* **EXERCISE INSTRUCTIONS**
Identify and copy all lines of the material where the string "computer" is found.
------------------------
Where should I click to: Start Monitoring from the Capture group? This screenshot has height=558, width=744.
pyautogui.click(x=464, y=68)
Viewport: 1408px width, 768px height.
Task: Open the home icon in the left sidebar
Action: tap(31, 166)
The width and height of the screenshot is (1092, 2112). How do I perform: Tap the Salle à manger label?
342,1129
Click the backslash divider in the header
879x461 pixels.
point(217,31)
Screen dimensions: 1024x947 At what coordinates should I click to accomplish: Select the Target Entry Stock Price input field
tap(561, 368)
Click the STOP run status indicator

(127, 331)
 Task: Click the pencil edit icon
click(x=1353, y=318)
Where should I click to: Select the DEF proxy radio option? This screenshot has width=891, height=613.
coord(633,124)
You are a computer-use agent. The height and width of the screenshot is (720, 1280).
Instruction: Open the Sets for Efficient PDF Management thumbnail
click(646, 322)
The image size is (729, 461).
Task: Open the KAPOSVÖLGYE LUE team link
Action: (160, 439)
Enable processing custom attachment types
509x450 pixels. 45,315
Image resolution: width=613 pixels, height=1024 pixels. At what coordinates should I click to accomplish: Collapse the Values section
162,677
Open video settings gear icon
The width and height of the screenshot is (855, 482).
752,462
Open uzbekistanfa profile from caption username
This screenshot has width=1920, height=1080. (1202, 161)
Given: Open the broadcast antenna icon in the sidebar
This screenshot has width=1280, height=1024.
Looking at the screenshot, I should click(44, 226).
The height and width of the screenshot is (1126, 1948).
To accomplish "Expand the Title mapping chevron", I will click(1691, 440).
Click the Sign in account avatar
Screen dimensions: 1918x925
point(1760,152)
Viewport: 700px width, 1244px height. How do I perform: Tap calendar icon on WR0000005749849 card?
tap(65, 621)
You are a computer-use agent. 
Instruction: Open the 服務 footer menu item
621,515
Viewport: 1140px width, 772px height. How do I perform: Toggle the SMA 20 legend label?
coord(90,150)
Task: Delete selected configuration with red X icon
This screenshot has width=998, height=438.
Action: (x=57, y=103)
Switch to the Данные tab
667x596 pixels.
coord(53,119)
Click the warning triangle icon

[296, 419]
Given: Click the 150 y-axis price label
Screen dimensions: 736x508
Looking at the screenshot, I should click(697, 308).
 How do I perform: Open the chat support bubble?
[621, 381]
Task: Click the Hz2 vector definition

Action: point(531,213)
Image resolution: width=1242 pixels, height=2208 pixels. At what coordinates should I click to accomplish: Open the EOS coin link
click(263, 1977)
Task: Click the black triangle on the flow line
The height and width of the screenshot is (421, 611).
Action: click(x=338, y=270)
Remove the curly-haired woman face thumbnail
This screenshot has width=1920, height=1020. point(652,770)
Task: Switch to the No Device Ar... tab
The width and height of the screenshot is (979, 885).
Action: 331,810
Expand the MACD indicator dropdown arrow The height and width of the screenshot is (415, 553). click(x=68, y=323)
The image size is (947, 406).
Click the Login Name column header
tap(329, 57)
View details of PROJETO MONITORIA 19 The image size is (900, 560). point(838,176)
------------------------
* **ANSWER TO THIS EXERCISE**
You are a computer-use agent. The height and width of the screenshot is (720, 1280).
You are a computer-use agent. 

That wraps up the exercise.